そのような継承は、それが可能であれば教育的に素晴らしいことだと思うし、映画的にも価値あるものになったと思う。が、そのそもそもの困難さと、2週間という期間(の短さ)、この試みに通底してみえた即興的な方法論などによって、成功を収めているようには見えなかった。
どの若者も誠実な試みをしていたと感じるので教育的な価値があったことは認めるが、彼ら彼女らの「語り直し」の中に、何か魔法のような、奇跡のような瞬間を見出せたわけではなかった。また、この試みでは「語りを渡す側」の作業も大切になると思うが、ワークショップ的な意味でそのような作業に適した準備運動が十分に行われていたようにはみえなかった。総じて、参加者をただ混ぜ合わせただけのような、野心的な企図に比べて方法論に欠けすぎている、即興的すぎた営みという印象を受けた。自分は「映画の奇跡」のようなものを期待して視聴したので残念だった。

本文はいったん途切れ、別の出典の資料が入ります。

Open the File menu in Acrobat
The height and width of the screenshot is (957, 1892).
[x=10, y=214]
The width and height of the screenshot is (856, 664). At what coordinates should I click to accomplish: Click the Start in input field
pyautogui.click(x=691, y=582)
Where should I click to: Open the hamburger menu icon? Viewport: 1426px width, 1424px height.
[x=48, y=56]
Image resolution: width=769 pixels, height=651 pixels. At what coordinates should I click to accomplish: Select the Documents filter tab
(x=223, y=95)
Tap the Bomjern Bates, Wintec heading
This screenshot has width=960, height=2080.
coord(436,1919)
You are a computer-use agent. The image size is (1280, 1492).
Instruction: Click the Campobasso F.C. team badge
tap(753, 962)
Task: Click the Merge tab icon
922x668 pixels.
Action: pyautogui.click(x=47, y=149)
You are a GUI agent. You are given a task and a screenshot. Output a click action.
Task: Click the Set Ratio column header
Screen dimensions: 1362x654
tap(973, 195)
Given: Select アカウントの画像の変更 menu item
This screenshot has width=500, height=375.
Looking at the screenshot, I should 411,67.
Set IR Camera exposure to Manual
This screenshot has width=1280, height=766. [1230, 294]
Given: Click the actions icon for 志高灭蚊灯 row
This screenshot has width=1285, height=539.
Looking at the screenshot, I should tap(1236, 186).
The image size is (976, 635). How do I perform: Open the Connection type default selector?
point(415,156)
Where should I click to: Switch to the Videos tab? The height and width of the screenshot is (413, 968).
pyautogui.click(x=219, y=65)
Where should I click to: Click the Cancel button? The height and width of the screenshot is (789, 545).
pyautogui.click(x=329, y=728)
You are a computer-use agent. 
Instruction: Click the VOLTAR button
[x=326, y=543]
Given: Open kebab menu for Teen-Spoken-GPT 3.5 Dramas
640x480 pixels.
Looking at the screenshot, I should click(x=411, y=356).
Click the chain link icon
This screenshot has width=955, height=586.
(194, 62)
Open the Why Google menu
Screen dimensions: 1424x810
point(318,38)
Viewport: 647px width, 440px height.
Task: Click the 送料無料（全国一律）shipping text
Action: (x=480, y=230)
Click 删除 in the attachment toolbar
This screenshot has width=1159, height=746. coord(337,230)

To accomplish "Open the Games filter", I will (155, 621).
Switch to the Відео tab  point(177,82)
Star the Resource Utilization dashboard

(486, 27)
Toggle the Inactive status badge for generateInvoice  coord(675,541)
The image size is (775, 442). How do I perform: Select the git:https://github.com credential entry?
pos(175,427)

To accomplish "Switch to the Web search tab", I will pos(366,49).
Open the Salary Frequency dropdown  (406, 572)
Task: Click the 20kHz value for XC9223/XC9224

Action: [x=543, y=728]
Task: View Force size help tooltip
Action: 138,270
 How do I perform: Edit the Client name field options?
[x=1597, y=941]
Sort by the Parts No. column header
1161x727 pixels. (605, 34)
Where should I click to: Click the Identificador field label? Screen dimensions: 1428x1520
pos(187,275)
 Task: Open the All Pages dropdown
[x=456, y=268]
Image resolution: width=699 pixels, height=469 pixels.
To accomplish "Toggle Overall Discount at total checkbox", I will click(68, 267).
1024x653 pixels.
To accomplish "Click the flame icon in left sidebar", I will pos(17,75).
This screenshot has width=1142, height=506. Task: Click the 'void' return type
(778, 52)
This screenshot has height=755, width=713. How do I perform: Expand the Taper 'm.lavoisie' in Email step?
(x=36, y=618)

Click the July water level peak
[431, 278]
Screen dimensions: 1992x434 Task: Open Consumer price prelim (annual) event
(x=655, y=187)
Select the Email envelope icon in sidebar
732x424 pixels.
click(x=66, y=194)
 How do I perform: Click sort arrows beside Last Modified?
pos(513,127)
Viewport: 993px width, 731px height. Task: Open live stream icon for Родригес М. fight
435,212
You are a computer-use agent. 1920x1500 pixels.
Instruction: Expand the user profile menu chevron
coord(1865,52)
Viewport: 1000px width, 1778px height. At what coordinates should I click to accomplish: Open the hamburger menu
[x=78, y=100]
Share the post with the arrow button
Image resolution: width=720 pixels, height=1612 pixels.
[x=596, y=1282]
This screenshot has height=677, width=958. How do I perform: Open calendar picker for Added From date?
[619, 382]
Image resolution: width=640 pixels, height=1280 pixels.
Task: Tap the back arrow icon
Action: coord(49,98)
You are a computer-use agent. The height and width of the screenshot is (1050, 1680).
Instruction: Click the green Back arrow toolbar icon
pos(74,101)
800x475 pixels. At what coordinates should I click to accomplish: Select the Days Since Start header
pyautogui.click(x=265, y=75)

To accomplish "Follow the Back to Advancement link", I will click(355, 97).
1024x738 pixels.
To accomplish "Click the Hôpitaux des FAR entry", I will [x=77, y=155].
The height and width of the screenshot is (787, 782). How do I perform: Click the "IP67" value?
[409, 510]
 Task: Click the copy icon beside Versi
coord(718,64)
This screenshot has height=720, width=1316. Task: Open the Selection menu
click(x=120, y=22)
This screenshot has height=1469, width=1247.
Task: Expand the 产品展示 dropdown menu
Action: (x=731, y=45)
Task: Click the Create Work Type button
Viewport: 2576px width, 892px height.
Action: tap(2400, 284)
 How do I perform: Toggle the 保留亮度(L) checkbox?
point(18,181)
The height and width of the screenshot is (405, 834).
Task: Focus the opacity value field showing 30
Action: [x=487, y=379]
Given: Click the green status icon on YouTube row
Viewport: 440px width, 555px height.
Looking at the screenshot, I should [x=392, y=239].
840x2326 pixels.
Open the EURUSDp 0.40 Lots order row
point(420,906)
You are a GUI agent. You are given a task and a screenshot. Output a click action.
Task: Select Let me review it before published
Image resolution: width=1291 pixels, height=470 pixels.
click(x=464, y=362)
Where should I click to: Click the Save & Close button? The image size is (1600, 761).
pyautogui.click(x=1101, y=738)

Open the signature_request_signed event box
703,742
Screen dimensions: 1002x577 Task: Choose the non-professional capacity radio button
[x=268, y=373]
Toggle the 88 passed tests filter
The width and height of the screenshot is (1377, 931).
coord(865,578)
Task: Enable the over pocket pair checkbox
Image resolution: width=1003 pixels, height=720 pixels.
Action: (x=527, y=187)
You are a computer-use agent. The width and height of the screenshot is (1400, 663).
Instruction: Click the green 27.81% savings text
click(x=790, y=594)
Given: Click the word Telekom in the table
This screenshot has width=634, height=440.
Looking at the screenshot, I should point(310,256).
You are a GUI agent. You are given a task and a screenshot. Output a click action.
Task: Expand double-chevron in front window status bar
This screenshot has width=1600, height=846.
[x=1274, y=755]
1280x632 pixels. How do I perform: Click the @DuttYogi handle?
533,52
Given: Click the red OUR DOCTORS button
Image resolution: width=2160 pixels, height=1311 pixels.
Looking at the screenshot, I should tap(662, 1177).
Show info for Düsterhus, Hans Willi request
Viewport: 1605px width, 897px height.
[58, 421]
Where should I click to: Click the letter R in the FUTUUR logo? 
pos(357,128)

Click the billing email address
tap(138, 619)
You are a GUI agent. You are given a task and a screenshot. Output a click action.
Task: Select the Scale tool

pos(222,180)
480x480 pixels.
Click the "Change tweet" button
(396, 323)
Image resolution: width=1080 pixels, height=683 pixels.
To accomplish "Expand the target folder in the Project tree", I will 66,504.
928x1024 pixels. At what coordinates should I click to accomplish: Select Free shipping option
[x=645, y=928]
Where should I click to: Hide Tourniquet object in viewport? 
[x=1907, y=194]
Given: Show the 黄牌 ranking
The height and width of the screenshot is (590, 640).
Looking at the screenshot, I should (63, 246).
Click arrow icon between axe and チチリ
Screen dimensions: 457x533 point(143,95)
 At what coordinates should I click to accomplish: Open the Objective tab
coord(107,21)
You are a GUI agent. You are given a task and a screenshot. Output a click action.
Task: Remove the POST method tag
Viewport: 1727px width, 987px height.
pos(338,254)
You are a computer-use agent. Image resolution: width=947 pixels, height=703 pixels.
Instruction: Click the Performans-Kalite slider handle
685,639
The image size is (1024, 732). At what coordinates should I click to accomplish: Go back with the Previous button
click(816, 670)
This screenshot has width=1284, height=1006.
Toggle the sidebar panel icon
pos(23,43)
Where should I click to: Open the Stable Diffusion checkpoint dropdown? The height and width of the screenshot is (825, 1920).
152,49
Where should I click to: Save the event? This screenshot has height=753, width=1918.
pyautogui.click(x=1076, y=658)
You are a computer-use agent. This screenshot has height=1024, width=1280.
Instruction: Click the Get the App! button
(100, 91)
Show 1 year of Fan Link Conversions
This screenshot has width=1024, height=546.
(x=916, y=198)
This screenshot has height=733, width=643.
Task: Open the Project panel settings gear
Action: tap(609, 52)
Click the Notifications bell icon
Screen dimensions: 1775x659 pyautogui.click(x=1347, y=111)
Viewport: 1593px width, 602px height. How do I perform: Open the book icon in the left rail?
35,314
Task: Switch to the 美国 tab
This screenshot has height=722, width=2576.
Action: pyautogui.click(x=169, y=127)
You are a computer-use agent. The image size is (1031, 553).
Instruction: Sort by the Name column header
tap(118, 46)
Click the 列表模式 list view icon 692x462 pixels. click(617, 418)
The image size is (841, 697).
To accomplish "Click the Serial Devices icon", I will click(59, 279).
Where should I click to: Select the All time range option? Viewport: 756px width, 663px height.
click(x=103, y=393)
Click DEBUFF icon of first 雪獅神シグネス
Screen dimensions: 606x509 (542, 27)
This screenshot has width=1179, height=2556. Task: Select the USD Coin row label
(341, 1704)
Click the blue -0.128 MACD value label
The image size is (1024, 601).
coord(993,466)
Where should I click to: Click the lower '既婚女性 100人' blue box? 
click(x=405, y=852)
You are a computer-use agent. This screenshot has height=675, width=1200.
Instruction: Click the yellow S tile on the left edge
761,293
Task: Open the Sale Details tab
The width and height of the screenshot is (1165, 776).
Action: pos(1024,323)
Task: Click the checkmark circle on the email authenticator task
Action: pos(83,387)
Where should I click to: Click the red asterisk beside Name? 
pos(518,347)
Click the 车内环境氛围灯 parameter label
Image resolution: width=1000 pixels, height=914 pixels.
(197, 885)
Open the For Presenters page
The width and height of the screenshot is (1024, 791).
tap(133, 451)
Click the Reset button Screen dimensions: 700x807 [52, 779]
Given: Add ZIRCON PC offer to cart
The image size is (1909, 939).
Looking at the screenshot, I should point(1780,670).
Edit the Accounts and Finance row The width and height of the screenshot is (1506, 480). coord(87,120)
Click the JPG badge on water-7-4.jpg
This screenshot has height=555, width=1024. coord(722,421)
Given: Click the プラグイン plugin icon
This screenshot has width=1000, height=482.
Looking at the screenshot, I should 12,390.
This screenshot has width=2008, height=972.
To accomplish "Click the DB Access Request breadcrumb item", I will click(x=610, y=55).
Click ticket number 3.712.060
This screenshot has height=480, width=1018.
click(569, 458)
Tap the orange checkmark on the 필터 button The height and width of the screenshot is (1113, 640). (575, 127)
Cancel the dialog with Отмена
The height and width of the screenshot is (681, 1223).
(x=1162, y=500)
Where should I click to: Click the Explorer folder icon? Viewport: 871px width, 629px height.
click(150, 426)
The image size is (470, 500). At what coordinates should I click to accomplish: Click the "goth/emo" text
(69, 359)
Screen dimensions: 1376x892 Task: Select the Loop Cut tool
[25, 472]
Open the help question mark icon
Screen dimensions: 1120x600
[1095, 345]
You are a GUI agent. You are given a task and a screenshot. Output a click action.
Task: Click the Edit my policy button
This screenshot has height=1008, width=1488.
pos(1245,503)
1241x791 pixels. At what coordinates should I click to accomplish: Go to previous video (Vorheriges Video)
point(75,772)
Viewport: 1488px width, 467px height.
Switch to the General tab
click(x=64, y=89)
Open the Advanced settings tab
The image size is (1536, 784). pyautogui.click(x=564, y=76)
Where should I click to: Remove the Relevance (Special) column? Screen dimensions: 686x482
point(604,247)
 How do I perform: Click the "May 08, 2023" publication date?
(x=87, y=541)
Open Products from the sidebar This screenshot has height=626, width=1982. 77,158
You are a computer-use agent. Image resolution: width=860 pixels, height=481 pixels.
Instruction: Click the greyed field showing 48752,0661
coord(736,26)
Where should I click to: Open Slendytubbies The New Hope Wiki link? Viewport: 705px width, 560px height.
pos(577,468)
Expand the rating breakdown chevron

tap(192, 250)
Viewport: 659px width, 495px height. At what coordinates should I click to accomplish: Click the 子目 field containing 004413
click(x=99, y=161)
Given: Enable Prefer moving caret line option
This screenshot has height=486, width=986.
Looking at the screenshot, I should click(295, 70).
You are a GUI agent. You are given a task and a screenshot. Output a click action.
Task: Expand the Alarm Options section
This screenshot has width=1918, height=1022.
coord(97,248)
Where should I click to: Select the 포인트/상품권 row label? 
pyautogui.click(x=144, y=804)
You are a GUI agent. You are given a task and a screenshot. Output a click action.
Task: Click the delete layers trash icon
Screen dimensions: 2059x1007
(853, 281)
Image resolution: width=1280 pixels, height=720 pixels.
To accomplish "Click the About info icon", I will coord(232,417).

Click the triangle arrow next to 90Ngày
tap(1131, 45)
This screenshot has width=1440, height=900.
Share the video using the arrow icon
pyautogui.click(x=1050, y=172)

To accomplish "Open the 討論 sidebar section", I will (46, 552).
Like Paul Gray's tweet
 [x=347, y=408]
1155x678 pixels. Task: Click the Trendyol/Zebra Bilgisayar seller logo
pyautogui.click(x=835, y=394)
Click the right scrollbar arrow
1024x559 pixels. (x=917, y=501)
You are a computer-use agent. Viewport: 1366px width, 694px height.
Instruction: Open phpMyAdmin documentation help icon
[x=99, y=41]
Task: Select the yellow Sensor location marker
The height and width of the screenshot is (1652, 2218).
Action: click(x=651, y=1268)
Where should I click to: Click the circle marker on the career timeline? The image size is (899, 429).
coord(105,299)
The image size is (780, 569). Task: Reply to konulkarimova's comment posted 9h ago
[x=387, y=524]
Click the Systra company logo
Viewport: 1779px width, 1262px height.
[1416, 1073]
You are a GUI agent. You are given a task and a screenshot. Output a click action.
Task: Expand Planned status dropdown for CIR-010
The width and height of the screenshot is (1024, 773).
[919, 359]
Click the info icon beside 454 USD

結局「体験の個人性」ということを意識させられた。殊に、若者それぞれの「語り直し」の中には、自分の体験として語ることの困難さから、自分に近く語るための「語り替え」の試みが含まれていて、その小さな1つ1つには、普遍性への希求に繋がるものを感じたが、個人性へのあくなき回帰があってこその企画意図の達成だと思う。そういう部分をハンドルしていないところにも企画の弱さがあったと思う。

【総論】
厳しいようだが、企画倒れだったと言いたい。もっともっとすごいものを期待していた。